▶ Work to be completed
Wherever a line of the listing holds the string "showing", copy that line.

________

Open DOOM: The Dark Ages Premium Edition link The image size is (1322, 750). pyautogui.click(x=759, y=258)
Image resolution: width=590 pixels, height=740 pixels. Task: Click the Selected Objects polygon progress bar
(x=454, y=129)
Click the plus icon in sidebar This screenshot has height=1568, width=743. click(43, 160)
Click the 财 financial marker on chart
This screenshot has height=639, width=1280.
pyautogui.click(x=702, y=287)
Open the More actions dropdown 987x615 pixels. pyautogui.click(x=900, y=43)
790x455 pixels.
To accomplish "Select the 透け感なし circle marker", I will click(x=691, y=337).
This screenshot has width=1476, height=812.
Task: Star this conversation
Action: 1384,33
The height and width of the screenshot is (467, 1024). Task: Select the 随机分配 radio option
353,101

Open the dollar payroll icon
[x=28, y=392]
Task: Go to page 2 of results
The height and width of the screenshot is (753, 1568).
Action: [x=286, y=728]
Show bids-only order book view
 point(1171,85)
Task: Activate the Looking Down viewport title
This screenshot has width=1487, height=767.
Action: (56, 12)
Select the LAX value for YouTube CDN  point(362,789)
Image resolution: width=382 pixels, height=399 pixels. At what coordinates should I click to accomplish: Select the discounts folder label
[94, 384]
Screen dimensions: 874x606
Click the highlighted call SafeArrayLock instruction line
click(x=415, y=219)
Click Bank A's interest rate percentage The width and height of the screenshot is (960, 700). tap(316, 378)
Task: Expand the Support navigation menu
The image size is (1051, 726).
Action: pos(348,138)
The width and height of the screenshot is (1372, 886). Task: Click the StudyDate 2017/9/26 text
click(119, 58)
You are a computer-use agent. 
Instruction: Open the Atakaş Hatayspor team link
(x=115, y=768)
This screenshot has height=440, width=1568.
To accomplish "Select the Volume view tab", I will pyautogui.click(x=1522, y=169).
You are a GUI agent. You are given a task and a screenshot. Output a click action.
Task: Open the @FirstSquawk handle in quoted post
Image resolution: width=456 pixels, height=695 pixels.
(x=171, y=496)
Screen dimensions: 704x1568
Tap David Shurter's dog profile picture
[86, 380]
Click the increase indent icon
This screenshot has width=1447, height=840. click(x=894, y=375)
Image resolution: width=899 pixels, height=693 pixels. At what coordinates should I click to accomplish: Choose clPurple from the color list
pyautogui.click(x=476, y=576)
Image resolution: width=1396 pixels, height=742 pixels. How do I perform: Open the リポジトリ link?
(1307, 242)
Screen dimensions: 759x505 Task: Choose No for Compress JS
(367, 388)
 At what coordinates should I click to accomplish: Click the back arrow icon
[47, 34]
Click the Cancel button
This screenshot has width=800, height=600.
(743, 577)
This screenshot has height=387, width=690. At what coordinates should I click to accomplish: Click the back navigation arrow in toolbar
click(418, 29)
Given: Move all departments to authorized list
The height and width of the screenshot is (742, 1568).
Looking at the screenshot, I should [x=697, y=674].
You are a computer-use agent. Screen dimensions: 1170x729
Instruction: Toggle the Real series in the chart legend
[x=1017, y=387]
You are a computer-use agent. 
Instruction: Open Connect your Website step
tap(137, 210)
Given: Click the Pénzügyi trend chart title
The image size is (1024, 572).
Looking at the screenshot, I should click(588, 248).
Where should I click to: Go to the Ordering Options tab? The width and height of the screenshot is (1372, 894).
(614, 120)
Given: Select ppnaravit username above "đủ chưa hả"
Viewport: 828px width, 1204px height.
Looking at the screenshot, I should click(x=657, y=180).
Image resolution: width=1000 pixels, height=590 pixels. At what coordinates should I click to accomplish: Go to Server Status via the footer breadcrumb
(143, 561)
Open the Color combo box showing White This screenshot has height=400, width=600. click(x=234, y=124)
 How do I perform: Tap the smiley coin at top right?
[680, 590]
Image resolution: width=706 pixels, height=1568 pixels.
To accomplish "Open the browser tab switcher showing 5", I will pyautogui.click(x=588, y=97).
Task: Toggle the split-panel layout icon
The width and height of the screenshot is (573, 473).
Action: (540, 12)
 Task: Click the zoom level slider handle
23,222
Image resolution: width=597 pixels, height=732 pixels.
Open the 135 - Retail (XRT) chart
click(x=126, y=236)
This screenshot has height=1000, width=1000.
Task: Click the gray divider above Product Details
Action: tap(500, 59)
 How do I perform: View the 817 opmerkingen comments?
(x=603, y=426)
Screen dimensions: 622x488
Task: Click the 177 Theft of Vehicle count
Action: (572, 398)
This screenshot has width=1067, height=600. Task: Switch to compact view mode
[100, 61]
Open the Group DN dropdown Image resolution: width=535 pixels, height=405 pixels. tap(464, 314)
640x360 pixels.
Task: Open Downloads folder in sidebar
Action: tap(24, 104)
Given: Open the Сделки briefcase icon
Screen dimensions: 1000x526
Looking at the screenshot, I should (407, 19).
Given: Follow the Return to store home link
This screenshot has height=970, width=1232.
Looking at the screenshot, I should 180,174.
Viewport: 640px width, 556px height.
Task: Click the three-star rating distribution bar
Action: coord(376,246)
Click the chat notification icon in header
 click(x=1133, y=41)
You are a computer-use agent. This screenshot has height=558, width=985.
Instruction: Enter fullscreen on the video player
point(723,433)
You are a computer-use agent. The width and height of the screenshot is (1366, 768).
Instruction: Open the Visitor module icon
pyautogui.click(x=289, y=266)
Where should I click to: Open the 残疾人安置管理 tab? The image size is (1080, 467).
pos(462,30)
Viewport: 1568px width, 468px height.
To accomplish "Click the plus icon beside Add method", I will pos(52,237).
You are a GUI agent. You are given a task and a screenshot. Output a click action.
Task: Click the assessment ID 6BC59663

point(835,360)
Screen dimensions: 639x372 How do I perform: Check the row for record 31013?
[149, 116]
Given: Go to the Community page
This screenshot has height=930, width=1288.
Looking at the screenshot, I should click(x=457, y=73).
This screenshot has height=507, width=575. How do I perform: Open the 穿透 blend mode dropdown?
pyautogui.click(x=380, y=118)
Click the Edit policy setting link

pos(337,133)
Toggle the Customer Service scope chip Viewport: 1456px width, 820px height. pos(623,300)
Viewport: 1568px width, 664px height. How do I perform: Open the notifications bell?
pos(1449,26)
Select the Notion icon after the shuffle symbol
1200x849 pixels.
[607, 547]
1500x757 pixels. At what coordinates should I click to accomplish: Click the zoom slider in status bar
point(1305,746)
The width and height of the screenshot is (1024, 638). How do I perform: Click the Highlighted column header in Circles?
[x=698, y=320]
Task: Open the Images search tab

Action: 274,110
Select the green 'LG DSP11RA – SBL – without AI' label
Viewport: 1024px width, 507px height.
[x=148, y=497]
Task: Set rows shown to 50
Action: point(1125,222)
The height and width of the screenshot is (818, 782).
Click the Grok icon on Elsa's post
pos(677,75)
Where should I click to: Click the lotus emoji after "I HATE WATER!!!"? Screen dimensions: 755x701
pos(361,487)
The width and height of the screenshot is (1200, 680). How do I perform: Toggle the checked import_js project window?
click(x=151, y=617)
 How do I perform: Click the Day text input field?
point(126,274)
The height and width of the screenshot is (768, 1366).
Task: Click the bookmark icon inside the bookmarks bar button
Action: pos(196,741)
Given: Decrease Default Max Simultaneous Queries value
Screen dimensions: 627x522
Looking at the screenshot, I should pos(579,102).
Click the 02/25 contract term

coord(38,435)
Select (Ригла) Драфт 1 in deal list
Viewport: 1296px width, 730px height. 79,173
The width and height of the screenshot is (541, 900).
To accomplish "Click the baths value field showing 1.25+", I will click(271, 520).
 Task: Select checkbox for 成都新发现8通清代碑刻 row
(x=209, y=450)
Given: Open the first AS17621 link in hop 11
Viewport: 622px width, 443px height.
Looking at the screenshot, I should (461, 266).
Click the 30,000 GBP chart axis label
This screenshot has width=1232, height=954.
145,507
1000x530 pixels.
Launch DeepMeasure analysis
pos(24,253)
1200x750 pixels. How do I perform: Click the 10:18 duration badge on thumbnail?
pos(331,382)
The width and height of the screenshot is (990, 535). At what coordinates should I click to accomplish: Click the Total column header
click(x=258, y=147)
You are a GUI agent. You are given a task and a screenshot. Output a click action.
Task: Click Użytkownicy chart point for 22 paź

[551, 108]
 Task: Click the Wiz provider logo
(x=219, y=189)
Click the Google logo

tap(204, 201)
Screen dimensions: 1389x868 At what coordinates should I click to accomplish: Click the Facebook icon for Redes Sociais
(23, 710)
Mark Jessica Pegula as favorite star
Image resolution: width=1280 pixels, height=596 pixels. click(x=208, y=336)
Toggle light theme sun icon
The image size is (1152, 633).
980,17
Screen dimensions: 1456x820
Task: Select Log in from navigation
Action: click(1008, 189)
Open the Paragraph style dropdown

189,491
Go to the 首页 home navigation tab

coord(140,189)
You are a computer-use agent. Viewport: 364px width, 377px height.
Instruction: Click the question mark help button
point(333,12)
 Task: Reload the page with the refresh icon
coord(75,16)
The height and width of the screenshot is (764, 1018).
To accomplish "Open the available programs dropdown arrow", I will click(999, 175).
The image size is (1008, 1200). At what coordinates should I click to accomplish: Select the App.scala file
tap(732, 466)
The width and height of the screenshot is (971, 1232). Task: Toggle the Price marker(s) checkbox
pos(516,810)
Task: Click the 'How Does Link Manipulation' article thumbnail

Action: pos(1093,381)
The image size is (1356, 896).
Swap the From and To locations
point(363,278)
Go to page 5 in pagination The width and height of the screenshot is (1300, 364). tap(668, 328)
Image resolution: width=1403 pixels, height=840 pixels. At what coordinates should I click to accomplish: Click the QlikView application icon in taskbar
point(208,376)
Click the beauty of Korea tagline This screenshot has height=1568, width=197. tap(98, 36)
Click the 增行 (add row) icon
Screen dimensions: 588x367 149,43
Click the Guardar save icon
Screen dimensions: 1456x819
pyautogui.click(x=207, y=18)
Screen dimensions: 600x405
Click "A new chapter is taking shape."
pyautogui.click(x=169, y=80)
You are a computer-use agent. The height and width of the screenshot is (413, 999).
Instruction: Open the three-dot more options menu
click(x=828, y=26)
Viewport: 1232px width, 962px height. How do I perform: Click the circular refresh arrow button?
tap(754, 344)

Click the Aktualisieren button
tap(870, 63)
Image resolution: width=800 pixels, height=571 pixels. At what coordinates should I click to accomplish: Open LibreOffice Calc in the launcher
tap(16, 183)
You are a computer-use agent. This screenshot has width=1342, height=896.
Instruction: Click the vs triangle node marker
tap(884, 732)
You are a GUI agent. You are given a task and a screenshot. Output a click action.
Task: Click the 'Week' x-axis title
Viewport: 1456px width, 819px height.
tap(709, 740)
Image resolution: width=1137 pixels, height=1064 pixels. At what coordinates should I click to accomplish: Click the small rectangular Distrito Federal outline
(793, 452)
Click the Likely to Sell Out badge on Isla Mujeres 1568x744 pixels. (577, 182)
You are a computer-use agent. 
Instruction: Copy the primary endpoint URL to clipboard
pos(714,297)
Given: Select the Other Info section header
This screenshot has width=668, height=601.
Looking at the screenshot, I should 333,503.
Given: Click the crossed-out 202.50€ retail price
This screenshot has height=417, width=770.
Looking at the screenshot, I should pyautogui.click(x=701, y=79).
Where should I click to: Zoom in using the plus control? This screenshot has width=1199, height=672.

________

▶ Exercise output
Open the Color combo box showing White This screenshot has height=400, width=600. click(x=234, y=124)
To accomplish "Open the browser tab switcher showing 5", I will pyautogui.click(x=588, y=97).
To accomplish "Click the baths value field showing 1.25+", I will click(271, 520).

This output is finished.